§ Required action:
A word-for-word printout of the listing below is needed.

§ Input data:

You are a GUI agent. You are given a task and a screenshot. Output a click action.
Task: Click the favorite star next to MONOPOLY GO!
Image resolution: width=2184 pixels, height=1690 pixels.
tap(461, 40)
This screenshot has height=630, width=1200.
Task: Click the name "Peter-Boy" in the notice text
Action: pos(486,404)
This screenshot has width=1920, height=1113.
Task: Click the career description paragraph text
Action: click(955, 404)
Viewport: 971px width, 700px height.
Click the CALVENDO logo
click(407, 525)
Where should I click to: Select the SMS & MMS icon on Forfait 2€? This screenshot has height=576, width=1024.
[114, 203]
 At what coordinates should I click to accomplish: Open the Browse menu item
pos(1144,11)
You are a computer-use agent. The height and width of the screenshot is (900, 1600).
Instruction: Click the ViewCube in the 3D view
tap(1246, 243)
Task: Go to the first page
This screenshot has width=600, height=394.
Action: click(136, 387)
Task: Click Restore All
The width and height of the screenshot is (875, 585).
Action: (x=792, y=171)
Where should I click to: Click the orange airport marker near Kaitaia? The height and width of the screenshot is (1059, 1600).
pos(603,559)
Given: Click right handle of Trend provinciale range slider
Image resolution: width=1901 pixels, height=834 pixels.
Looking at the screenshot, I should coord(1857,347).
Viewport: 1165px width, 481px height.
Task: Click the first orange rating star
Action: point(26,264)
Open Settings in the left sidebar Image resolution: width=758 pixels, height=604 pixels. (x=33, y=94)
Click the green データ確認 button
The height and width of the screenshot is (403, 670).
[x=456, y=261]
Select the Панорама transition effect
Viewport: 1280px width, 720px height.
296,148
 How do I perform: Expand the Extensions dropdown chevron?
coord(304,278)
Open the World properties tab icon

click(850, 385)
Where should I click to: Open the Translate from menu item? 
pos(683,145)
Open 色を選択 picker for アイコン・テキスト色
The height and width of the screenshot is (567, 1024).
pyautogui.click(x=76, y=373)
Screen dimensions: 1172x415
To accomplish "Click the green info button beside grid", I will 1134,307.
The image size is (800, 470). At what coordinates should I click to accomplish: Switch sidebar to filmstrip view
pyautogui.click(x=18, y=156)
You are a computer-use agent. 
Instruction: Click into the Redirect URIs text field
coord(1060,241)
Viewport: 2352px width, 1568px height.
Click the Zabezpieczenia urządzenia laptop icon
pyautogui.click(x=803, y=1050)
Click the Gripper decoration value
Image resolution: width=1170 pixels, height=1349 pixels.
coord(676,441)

§ Solution for this task:
You are a GUI agent. You are given a task and a screenshot. Output a click action.
Task: Click the favorite star next to MONOPOLY GO!
Image resolution: width=2184 pixels, height=1690 pixels.
tap(461, 40)
This screenshot has height=630, width=1200.
Task: Click the name "Peter-Boy" in the notice text
Action: pos(486,404)
This screenshot has width=1920, height=1113.
Task: Click the career description paragraph text
Action: click(955, 404)
Viewport: 971px width, 700px height.
Click the CALVENDO logo
click(407, 525)
Where should I click to: Select the SMS & MMS icon on Forfait 2€? This screenshot has height=576, width=1024.
[114, 203]
 At what coordinates should I click to accomplish: Open the Browse menu item
pos(1144,11)
You are a computer-use agent. The height and width of the screenshot is (900, 1600).
Instruction: Click the ViewCube in the 3D view
tap(1246, 243)
Task: Go to the first page
This screenshot has width=600, height=394.
Action: click(136, 387)
Task: Click Restore All
The width and height of the screenshot is (875, 585).
Action: (x=792, y=171)
Where should I click to: Click the orange airport marker near Kaitaia? The height and width of the screenshot is (1059, 1600).
pos(603,559)
Given: Click right handle of Trend provinciale range slider
Image resolution: width=1901 pixels, height=834 pixels.
Looking at the screenshot, I should coord(1857,347).
Viewport: 1165px width, 481px height.
Task: Click the first orange rating star
Action: point(26,264)
Open Settings in the left sidebar Image resolution: width=758 pixels, height=604 pixels. (x=33, y=94)
Click the green データ確認 button
The height and width of the screenshot is (403, 670).
[x=456, y=261]
Select the Панорама transition effect
Viewport: 1280px width, 720px height.
296,148
 How do I perform: Expand the Extensions dropdown chevron?
coord(304,278)
Open the World properties tab icon

click(850, 385)
Where should I click to: Open the Translate from menu item? 
pos(683,145)
Open 色を選択 picker for アイコン・テキスト色
The height and width of the screenshot is (567, 1024).
pyautogui.click(x=76, y=373)
Screen dimensions: 1172x415
To accomplish "Click the green info button beside grid", I will 1134,307.
The image size is (800, 470). At what coordinates should I click to accomplish: Switch sidebar to filmstrip view
pyautogui.click(x=18, y=156)
You are a computer-use agent. 
Instruction: Click into the Redirect URIs text field
coord(1060,241)
Viewport: 2352px width, 1568px height.
Click the Zabezpieczenia urządzenia laptop icon
pyautogui.click(x=803, y=1050)
Click the Gripper decoration value
Image resolution: width=1170 pixels, height=1349 pixels.
coord(676,441)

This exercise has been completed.